Start of Entries provided
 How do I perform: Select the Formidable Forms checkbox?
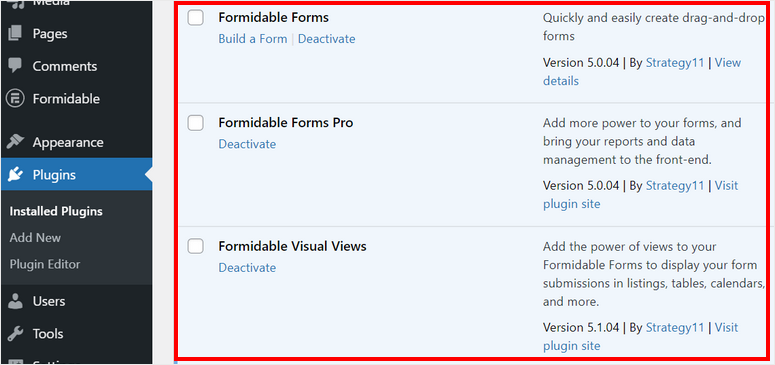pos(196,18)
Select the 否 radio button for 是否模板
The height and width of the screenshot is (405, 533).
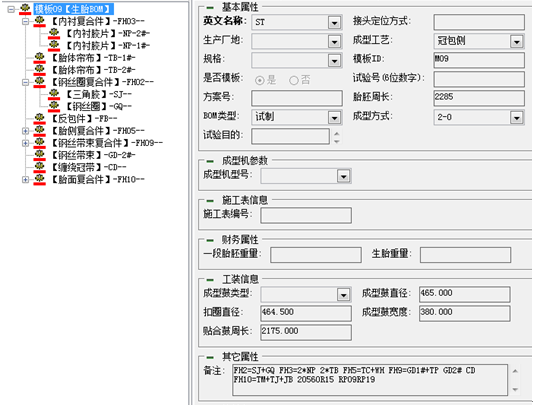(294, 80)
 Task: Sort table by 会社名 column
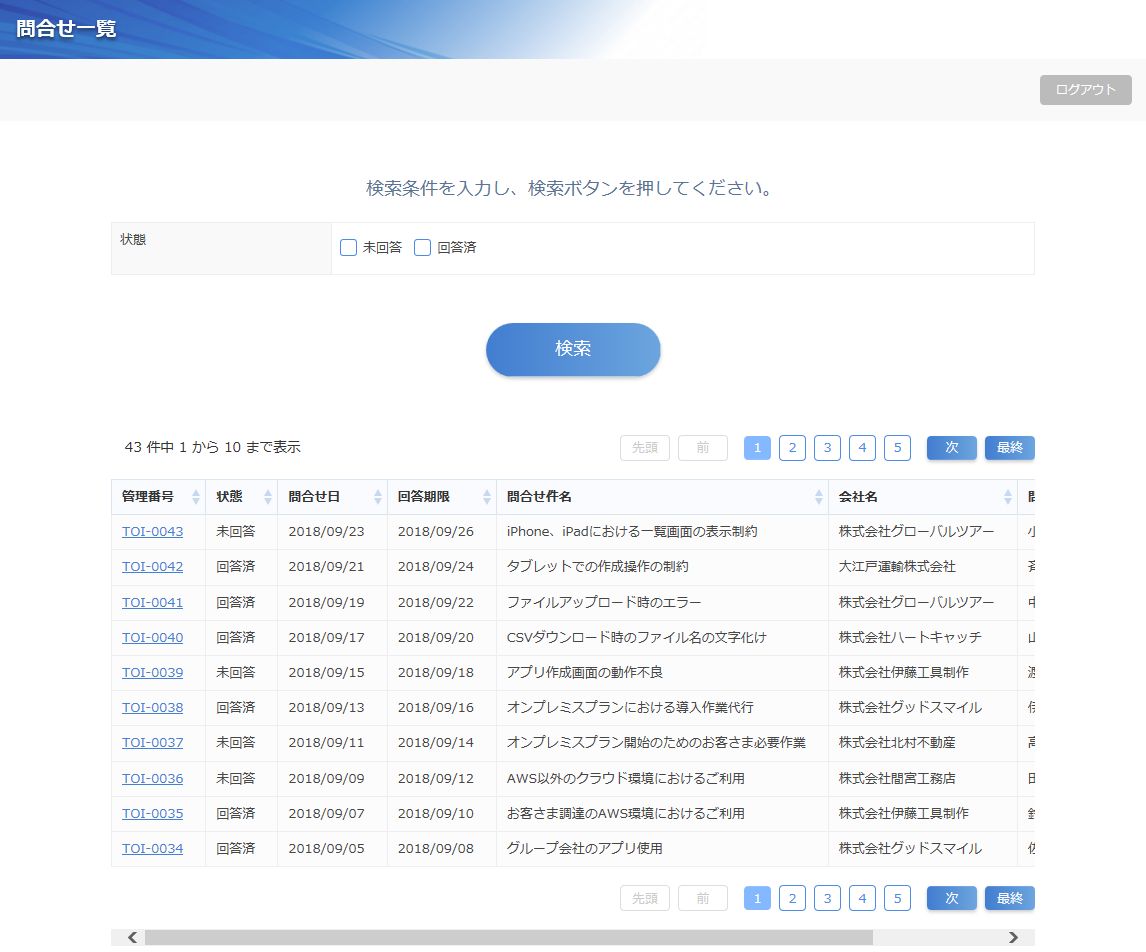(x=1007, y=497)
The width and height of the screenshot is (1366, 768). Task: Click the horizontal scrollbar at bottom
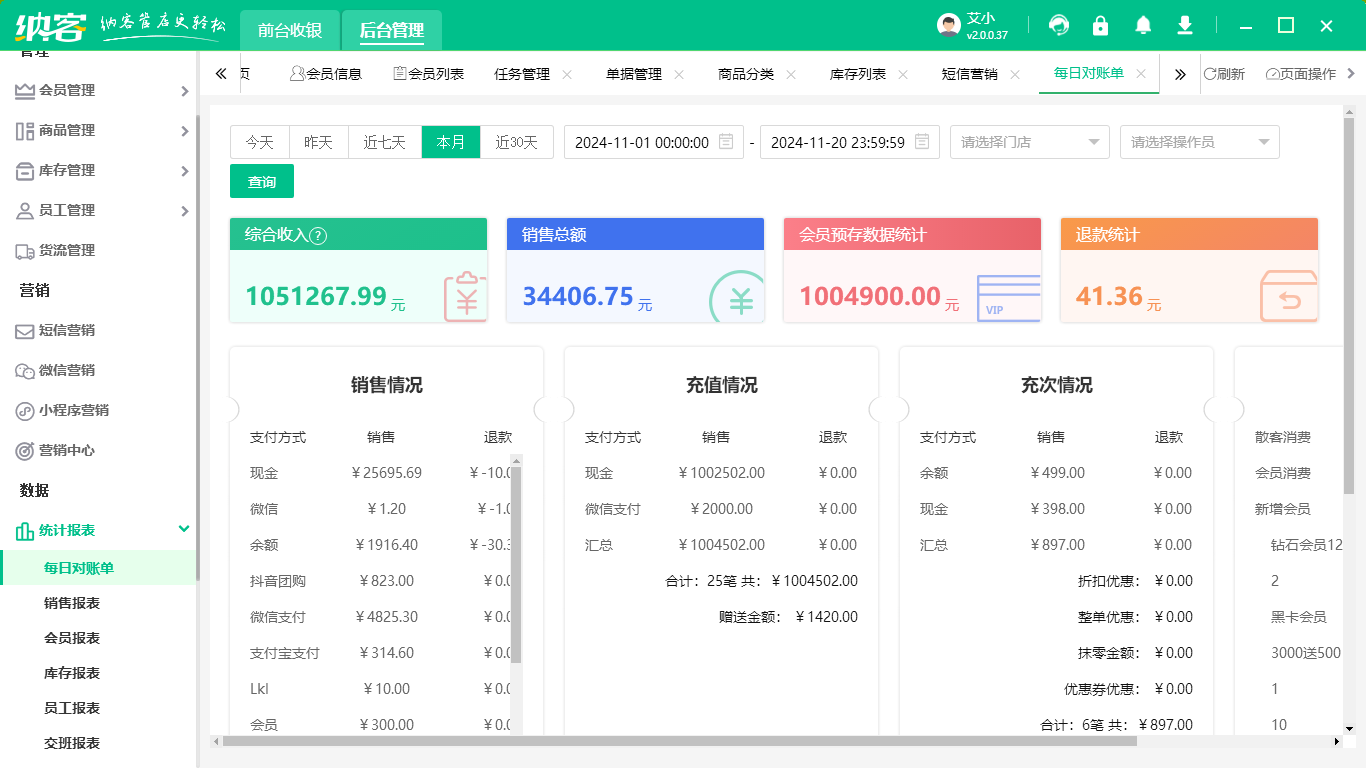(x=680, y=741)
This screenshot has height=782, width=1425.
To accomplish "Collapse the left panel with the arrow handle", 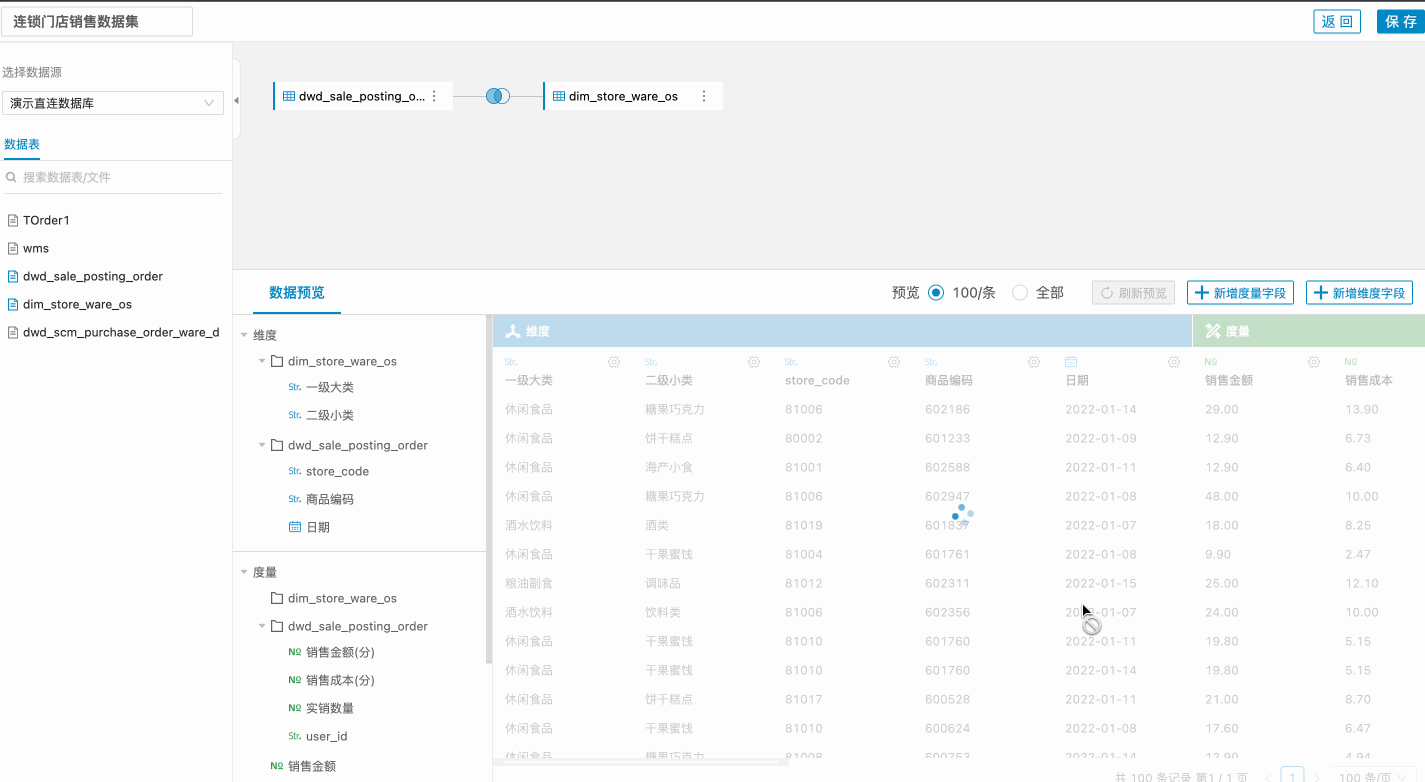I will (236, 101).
End of Entries provided
Give exactly the lines above that run from the line with "The height and" to the line with "This screenshot has height=782, width=1425.", both included, leaving every picture out.

The height and width of the screenshot is (405, 533).
(294, 80)
 Task: Sort table by 会社名 column
(x=1007, y=497)
The width and height of the screenshot is (1366, 768). Task: Click the horizontal scrollbar at bottom
(x=680, y=741)
This screenshot has height=782, width=1425.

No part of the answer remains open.